◆ Stored items:
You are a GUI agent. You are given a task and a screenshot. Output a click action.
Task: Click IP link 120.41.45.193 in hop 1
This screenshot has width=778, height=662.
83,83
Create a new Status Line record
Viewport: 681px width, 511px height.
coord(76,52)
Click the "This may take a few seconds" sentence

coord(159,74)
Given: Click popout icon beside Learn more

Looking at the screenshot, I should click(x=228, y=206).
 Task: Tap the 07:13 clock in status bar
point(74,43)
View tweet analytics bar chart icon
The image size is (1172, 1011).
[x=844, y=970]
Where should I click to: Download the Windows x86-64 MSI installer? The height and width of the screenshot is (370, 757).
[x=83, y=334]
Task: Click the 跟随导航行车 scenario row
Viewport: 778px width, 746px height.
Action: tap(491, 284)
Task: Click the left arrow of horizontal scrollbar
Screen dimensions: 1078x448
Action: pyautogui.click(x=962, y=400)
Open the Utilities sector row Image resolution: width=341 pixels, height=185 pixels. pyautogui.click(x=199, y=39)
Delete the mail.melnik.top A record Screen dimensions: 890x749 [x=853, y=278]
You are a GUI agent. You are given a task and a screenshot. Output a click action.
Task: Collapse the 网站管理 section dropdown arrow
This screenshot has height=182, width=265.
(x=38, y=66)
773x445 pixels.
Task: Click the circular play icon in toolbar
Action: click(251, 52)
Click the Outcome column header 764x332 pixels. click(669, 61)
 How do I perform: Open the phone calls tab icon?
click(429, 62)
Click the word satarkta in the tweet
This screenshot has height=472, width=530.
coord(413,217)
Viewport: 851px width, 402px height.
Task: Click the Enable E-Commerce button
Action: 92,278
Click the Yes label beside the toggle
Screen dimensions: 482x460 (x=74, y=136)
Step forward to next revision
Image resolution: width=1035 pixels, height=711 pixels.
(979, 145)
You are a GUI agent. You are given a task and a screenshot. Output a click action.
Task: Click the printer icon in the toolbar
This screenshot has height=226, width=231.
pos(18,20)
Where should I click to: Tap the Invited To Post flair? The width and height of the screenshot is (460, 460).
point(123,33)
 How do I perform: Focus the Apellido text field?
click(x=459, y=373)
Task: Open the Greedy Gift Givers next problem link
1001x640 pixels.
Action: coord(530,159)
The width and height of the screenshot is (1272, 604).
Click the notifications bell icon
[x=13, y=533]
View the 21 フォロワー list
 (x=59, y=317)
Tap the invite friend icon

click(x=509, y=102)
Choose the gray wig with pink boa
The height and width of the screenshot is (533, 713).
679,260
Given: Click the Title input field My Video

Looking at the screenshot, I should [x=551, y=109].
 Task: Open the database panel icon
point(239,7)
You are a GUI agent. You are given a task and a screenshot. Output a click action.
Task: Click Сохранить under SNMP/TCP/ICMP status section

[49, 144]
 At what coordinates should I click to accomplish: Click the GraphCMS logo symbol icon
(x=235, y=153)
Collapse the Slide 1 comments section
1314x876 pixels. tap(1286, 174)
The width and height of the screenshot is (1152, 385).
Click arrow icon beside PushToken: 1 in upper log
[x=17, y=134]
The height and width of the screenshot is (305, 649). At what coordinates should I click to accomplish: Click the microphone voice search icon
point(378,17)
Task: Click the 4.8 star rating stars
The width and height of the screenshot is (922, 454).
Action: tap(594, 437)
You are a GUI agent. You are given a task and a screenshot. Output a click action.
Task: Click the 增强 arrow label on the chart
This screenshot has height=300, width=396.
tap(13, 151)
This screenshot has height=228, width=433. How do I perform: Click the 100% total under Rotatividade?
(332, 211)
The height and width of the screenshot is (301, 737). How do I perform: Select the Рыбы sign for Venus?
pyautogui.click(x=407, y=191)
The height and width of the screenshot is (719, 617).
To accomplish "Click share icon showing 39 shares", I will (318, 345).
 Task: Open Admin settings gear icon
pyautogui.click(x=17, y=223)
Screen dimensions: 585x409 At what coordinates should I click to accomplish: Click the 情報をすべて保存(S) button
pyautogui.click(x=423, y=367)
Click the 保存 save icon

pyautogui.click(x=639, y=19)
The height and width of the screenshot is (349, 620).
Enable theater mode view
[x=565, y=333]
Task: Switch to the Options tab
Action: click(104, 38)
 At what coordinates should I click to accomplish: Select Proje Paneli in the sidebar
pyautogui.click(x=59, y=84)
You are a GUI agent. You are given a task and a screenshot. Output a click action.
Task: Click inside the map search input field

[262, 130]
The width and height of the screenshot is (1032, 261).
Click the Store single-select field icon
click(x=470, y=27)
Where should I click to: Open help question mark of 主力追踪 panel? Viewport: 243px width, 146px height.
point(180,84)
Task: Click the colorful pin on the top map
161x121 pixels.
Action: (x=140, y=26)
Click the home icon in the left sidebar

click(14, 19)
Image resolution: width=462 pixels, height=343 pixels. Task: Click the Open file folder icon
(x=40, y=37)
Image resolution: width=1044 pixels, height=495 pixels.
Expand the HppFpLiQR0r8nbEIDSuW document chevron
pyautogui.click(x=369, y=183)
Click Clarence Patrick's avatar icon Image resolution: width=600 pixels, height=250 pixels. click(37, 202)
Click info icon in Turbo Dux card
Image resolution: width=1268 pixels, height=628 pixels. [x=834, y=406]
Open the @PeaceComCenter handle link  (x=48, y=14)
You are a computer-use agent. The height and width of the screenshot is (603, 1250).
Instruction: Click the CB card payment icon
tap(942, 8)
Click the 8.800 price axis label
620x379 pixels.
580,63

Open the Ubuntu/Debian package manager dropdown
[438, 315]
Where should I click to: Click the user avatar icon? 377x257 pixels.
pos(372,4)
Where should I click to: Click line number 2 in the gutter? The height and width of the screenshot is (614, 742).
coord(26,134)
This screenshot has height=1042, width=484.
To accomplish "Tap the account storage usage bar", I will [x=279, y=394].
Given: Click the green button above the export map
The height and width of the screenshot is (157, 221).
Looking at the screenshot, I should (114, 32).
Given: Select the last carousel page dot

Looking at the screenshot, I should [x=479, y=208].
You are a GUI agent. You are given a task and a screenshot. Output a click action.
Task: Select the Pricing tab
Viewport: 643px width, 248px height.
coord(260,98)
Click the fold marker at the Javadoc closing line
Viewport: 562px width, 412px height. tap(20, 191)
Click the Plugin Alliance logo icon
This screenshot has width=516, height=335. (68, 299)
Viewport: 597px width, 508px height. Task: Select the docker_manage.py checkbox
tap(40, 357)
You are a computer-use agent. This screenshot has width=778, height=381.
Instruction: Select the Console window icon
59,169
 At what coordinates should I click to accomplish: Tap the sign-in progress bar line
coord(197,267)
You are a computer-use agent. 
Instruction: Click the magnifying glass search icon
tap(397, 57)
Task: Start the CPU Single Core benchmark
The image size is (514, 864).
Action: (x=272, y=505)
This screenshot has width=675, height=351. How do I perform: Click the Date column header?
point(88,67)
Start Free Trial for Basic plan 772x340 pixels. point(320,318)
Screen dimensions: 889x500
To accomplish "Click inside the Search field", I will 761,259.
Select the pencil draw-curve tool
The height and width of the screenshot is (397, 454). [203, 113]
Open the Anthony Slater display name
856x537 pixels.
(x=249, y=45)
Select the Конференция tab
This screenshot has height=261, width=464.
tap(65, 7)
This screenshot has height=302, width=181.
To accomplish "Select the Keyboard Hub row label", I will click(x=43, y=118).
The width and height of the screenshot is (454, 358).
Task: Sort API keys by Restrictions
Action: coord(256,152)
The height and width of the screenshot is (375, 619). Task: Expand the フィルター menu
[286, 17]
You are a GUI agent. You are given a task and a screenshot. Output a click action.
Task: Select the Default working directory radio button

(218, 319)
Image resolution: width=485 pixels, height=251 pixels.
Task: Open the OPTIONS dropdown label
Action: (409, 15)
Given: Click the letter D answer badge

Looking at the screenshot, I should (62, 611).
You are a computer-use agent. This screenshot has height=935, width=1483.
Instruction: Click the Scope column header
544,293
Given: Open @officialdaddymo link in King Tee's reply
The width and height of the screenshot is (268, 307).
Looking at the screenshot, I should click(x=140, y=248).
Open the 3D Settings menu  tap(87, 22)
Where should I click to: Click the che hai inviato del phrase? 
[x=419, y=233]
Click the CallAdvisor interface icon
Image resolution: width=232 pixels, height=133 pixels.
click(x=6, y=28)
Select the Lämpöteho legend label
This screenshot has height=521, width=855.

◆ What is required: All lines that hold the word "record" should be copied from the data.

◆ Response below:
Create a new Status Line record
Delete the mail.melnik.top A record Screen dimensions: 890x749 [x=853, y=278]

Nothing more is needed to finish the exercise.